- _PROBLEM TO SOLVE_: Retype exactly what appears below from the line containing "Screen dimensions: 559x392" down to the line containing "Given: Click the", keeping both end lines. Do not include pictures.

Extracted data entries:
BEGIN
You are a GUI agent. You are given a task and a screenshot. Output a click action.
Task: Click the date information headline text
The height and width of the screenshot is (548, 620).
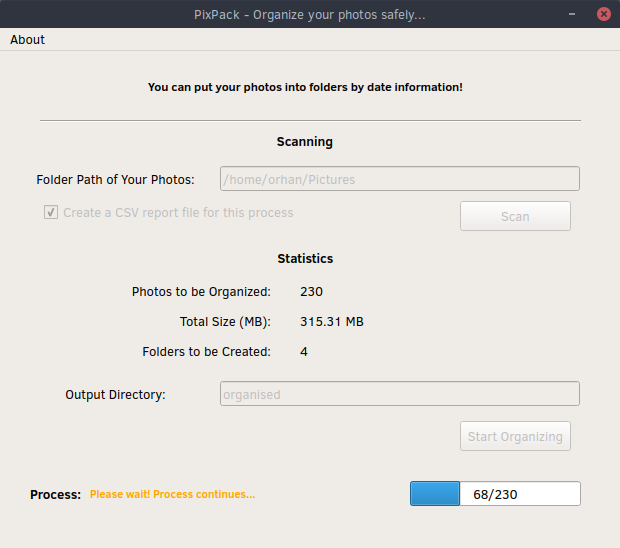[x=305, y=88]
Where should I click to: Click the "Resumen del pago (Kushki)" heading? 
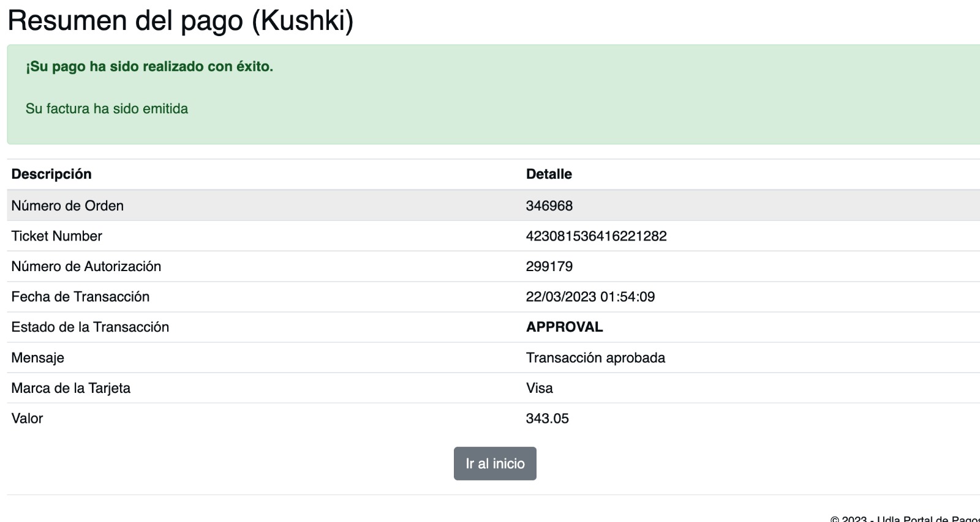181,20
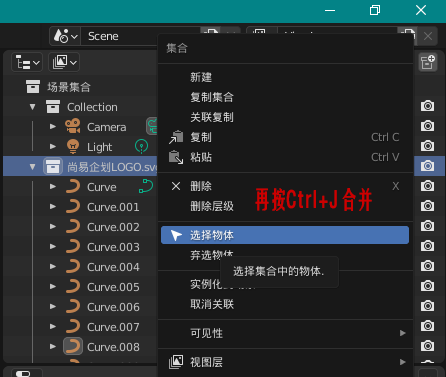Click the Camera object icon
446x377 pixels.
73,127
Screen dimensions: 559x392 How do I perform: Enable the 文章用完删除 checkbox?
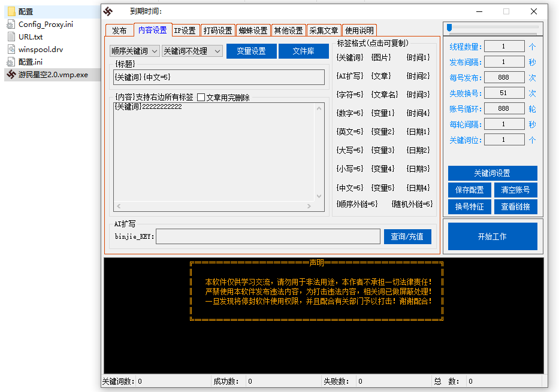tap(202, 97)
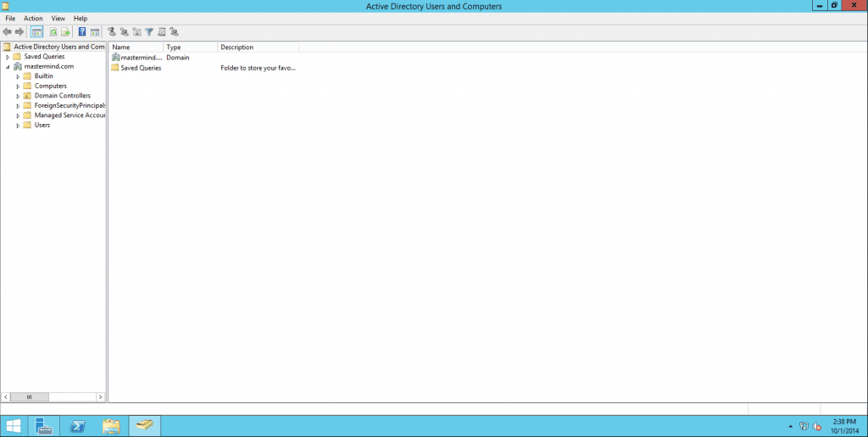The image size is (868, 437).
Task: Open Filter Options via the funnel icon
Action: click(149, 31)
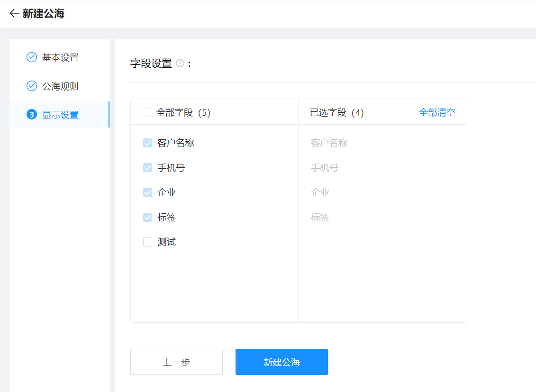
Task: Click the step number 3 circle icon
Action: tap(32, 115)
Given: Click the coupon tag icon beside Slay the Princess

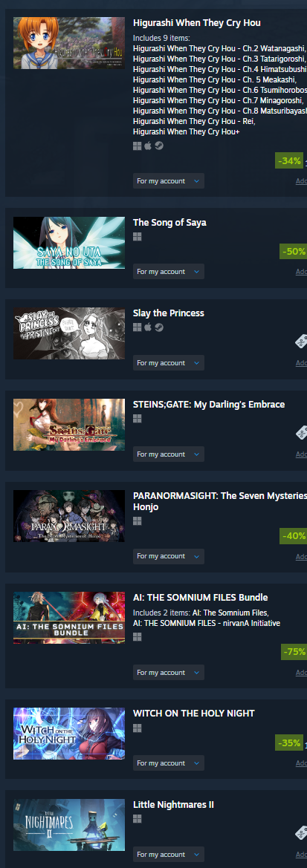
END
BEGIN
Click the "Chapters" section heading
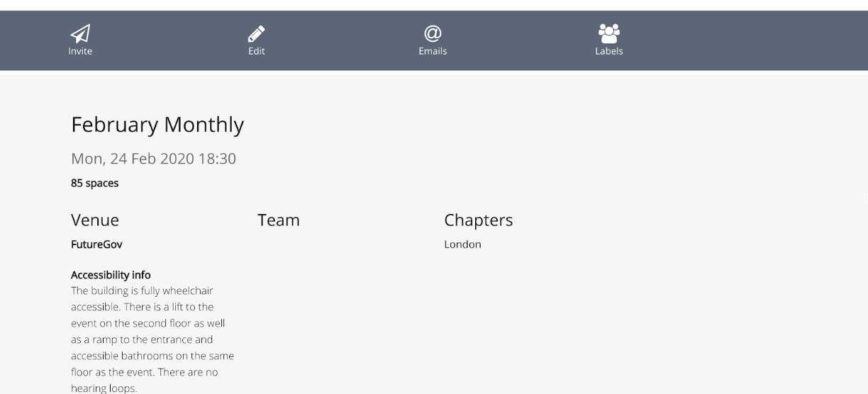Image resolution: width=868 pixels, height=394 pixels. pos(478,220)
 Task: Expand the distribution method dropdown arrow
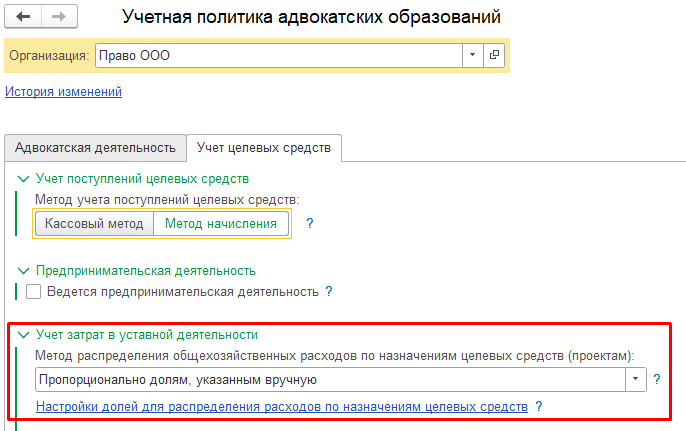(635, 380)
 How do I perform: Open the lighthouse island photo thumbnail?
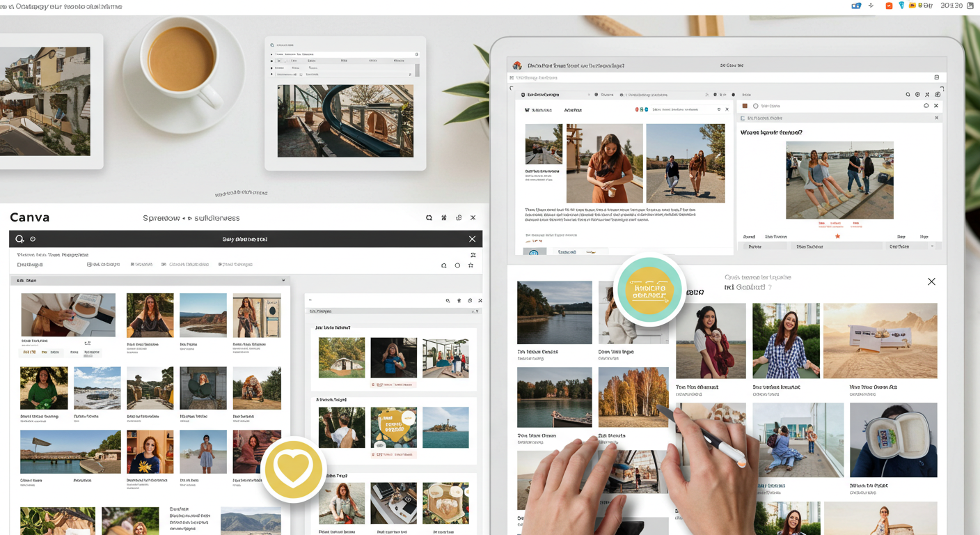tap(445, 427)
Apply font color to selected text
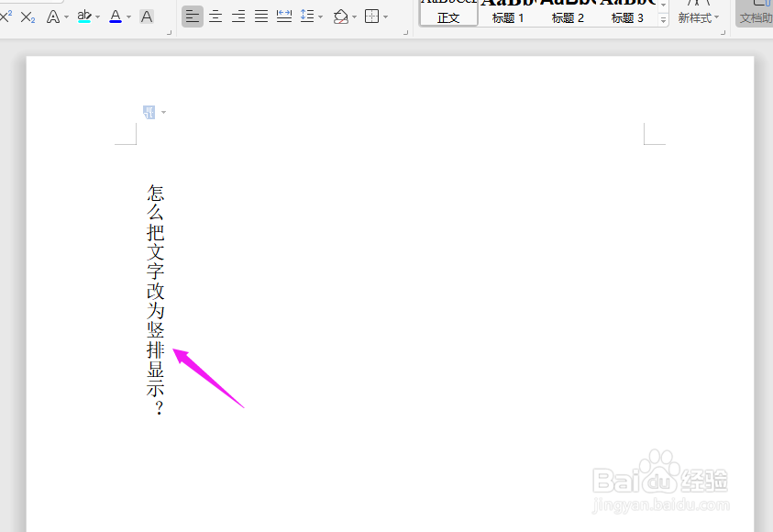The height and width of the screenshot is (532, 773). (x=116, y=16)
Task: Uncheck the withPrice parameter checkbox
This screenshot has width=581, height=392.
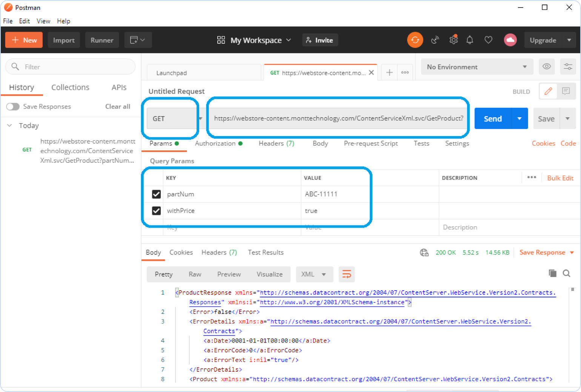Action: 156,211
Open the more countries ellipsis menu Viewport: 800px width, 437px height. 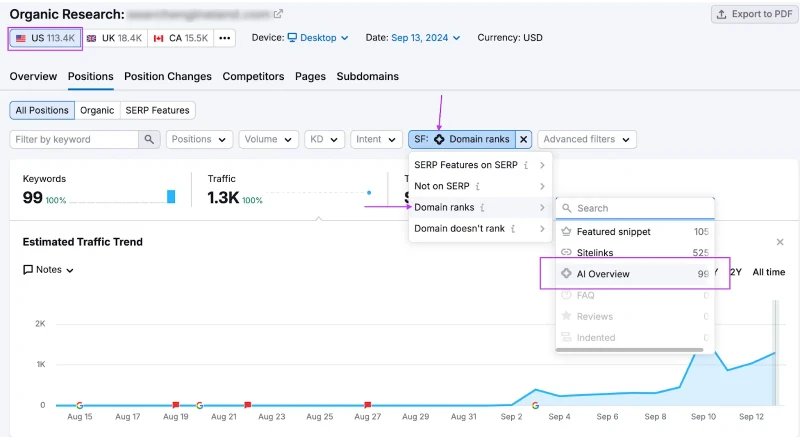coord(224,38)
END
- _REPLY TO THE TASK_:
Screen dimensions: 559x392 How do I perform: Enable the 文章用完删除 checkbox?
tap(202, 97)
The image size is (868, 437).
Task: Open Filter Options via the funnel icon
Action: click(149, 31)
Task: Click the step number 3 circle icon
Action: tap(32, 115)
Given: Click the coupon tag icon beside Slay the Princess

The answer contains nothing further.